INSTRUCTIONS:
[1] Answer these questions about the forum thread on modular MIDI controllers:
(a) Where does chimuelo plan to put the S version?
(b) What work has MChangoM mainly used the Palette for?
(c) What does Daryl say he needs?
[2] In the forum thread on modular MIDI controllers, why did MChangoM pick Sonokinetic Maximo for testing the Palette's MIDI support? Answer in one to three sentences.
[3] Extend the forum thread on modular MIDI controllers with the next post, starting after Daryl's reply.

TEXT TO READ:
# Modular Midi Controller



## Saxer (Nov 27, 2016)

Interesting: http://special-waves.com/


----------



## chimuelo (Nov 28, 2016)

Yeah I'm all in on S version.
I especially like the way I can keep faders in any position I want.
Got a spot for it already.

Right on the Velcro above joystick.


----------



## FriFlo (Nov 28, 2016)

They mentioned, there could be led displays for labeling later. If that would be possible and maybe also motor faders or touch capacitive faders, this could become interesting ...


----------



## MChangoM (Nov 28, 2016)

I've been using this for several months:

https://palettegear.com/

but almost entirely for video editing and VFX work, for which it is splendidly suited - pricey, but worth every penny for quickly cutting through footage and effects. Each controller does support Midi and I have done limited testing recently with Sonokinetic Maximo since it is so keyswitch heavy and I don't have a full-sized keyboard. Lemur/iPad better meets my needs, but I like the tactile feedback of the Palette. I'll probably end up with a combination of Midi KB/controller, iPad, Palette, foot peddle, breath controller, and ear wiggle/nose twitch control.


----------



## chimuelo (Nov 29, 2016)

Wow the pallette sure looks nice.
Like the knob size too.


----------



## Daryl (Nov 29, 2016)

I just need a Mod Wheel and a pitch wheel.

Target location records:

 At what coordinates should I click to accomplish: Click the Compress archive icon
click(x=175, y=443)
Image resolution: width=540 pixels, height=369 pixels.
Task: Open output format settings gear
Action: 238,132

EXPECTED RESPONSES:
[1]
(a) Right on the Velcro above the joystick.
(b) Video editing and VFX work.
(c) A mod wheel and a pitch wheel.

[2] MChangoM picked it because Sonokinetic Maximo is so keyswitch heavy, and MChangoM doesn't have a full-sized keyboard.

[3]
----------



## higgs (Dec 1, 2016)

*JOUÉ - Give A Soul To Your Digital Instruments*
JOUÉ just announced a Kickstarter campaign and I'm pretty psyched. It's a different MIDI control beast all together - "modular" is sort of an understatement for this one. Anyhow, it looks pretty promising.


----------



## Richard Wilkinson (Dec 1, 2016)

chimuelo said:


> Wow the pallette sure looks nice.
> Like the knob size too.



I got the fancy wood version from their kickstarter, but it was far too much hassle to get it to consistently work in the way I wanted with Logic/MIDI, so it ended up on ebay. Came to the slightly sad realisation that a keyboard, mouse, ipad combination was by far the most convenient and quickest way to get what I need done.


----------



## chimuelo (Dec 1, 2016)

Yeah I 'spose Waves S for me then.
I don't access a QWERTY or mouse once I start.
Custom is the way for me.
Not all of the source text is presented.